_EXERCISE INSTRUCTIONS:_ This task calls for printing every entry exactly.

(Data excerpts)
..............................

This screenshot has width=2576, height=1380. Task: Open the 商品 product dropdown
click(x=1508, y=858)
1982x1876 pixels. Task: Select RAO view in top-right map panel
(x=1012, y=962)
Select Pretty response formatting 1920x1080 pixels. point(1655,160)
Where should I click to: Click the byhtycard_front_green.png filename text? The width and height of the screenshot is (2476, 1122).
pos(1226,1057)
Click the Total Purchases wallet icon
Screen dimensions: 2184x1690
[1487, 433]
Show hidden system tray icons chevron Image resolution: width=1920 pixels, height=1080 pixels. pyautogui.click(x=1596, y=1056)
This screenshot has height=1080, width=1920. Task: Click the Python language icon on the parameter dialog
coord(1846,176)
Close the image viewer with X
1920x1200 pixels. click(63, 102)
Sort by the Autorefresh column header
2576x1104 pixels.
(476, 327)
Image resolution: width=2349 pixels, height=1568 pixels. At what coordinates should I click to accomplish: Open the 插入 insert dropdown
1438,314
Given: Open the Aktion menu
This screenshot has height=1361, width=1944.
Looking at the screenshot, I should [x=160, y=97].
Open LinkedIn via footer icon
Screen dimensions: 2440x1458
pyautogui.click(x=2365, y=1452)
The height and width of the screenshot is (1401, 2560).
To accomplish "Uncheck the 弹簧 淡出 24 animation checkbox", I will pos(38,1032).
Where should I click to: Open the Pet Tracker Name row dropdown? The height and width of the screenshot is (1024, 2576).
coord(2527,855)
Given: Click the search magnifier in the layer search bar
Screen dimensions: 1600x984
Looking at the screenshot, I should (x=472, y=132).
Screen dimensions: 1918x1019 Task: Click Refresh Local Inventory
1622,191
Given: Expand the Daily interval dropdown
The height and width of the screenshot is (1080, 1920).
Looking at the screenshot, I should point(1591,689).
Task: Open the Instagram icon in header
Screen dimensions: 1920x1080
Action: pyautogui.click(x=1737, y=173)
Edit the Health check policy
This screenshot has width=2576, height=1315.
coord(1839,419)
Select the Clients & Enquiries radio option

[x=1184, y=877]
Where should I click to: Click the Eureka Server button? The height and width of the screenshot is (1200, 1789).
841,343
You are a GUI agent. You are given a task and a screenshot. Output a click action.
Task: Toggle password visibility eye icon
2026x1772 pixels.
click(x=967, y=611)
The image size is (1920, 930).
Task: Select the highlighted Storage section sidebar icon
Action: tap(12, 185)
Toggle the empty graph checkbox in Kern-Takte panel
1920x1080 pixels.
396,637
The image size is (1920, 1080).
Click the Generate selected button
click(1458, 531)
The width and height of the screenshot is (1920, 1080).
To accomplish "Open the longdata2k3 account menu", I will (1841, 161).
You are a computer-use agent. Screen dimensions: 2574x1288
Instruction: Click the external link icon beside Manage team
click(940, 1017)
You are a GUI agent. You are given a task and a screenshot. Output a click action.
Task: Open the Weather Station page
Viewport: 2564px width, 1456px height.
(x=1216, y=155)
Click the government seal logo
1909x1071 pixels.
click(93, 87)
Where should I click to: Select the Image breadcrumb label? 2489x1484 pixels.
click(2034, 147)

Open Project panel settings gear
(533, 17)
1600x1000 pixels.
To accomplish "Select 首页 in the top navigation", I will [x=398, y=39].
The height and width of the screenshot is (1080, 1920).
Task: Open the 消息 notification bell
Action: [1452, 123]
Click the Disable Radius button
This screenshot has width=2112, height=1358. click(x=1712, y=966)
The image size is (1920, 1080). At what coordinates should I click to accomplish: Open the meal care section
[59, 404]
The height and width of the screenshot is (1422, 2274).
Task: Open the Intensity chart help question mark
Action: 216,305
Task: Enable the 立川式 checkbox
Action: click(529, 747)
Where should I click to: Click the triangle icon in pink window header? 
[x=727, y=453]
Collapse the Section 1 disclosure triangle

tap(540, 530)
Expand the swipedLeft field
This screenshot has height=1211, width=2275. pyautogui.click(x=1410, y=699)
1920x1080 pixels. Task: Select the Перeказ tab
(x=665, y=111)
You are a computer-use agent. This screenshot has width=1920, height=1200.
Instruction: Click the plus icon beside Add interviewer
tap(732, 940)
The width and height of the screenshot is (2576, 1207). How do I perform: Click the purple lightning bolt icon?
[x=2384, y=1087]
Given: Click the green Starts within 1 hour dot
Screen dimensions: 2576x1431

..............................

_SOLVED PROBLEM:_
This screenshot has width=2576, height=1380. Task: Open the 商品 product dropdown
click(x=1508, y=858)
1982x1876 pixels. Task: Select RAO view in top-right map panel
(x=1012, y=962)
Select Pretty response formatting 1920x1080 pixels. point(1655,160)
Where should I click to: Click the byhtycard_front_green.png filename text? The width and height of the screenshot is (2476, 1122).
pos(1226,1057)
Click the Total Purchases wallet icon
Screen dimensions: 2184x1690
[1487, 433]
Show hidden system tray icons chevron Image resolution: width=1920 pixels, height=1080 pixels. pyautogui.click(x=1596, y=1056)
This screenshot has height=1080, width=1920. Task: Click the Python language icon on the parameter dialog
coord(1846,176)
Close the image viewer with X
1920x1200 pixels. click(63, 102)
Sort by the Autorefresh column header
2576x1104 pixels.
(476, 327)
Image resolution: width=2349 pixels, height=1568 pixels. At what coordinates should I click to accomplish: Open the 插入 insert dropdown
1438,314
Given: Open the Aktion menu
This screenshot has height=1361, width=1944.
Looking at the screenshot, I should [x=160, y=97].
Open LinkedIn via footer icon
Screen dimensions: 2440x1458
pyautogui.click(x=2365, y=1452)
The height and width of the screenshot is (1401, 2560).
To accomplish "Uncheck the 弹簧 淡出 24 animation checkbox", I will pos(38,1032).
Where should I click to: Open the Pet Tracker Name row dropdown? The height and width of the screenshot is (1024, 2576).
coord(2527,855)
Given: Click the search magnifier in the layer search bar
Screen dimensions: 1600x984
Looking at the screenshot, I should (x=472, y=132).
Screen dimensions: 1918x1019 Task: Click Refresh Local Inventory
1622,191
Given: Expand the Daily interval dropdown
The height and width of the screenshot is (1080, 1920).
Looking at the screenshot, I should point(1591,689).
Task: Open the Instagram icon in header
Screen dimensions: 1920x1080
Action: pyautogui.click(x=1737, y=173)
Edit the Health check policy
This screenshot has width=2576, height=1315.
coord(1839,419)
Select the Clients & Enquiries radio option

[x=1184, y=877]
Where should I click to: Click the Eureka Server button? The height and width of the screenshot is (1200, 1789).
841,343
You are a GUI agent. You are given a task and a screenshot. Output a click action.
Task: Toggle password visibility eye icon
2026x1772 pixels.
click(x=967, y=611)
The image size is (1920, 930).
Task: Select the highlighted Storage section sidebar icon
Action: tap(12, 185)
Toggle the empty graph checkbox in Kern-Takte panel
1920x1080 pixels.
396,637
The image size is (1920, 1080).
Click the Generate selected button
click(1458, 531)
The width and height of the screenshot is (1920, 1080).
To accomplish "Open the longdata2k3 account menu", I will (1841, 161).
You are a computer-use agent. Screen dimensions: 2574x1288
Instruction: Click the external link icon beside Manage team
click(940, 1017)
You are a GUI agent. You are given a task and a screenshot. Output a click action.
Task: Open the Weather Station page
Viewport: 2564px width, 1456px height.
(x=1216, y=155)
Click the government seal logo
1909x1071 pixels.
click(93, 87)
Where should I click to: Select the Image breadcrumb label? 2489x1484 pixels.
click(2034, 147)

Open Project panel settings gear
(533, 17)
1600x1000 pixels.
To accomplish "Select 首页 in the top navigation", I will [x=398, y=39].
The height and width of the screenshot is (1080, 1920).
Task: Open the 消息 notification bell
Action: [1452, 123]
Click the Disable Radius button
This screenshot has width=2112, height=1358. click(x=1712, y=966)
The image size is (1920, 1080). At what coordinates should I click to accomplish: Open the meal care section
[59, 404]
The height and width of the screenshot is (1422, 2274).
Task: Open the Intensity chart help question mark
Action: 216,305
Task: Enable the 立川式 checkbox
Action: click(529, 747)
Where should I click to: Click the triangle icon in pink window header? 
[x=727, y=453]
Collapse the Section 1 disclosure triangle

tap(540, 530)
Expand the swipedLeft field
This screenshot has height=1211, width=2275. pyautogui.click(x=1410, y=699)
1920x1080 pixels. Task: Select the Перeказ tab
(x=665, y=111)
You are a computer-use agent. This screenshot has width=1920, height=1200.
Instruction: Click the plus icon beside Add interviewer
tap(732, 940)
The width and height of the screenshot is (2576, 1207). How do I perform: Click the purple lightning bolt icon?
[x=2384, y=1087]
Given: Click the green Starts within 1 hour dot
Screen dimensions: 2576x1431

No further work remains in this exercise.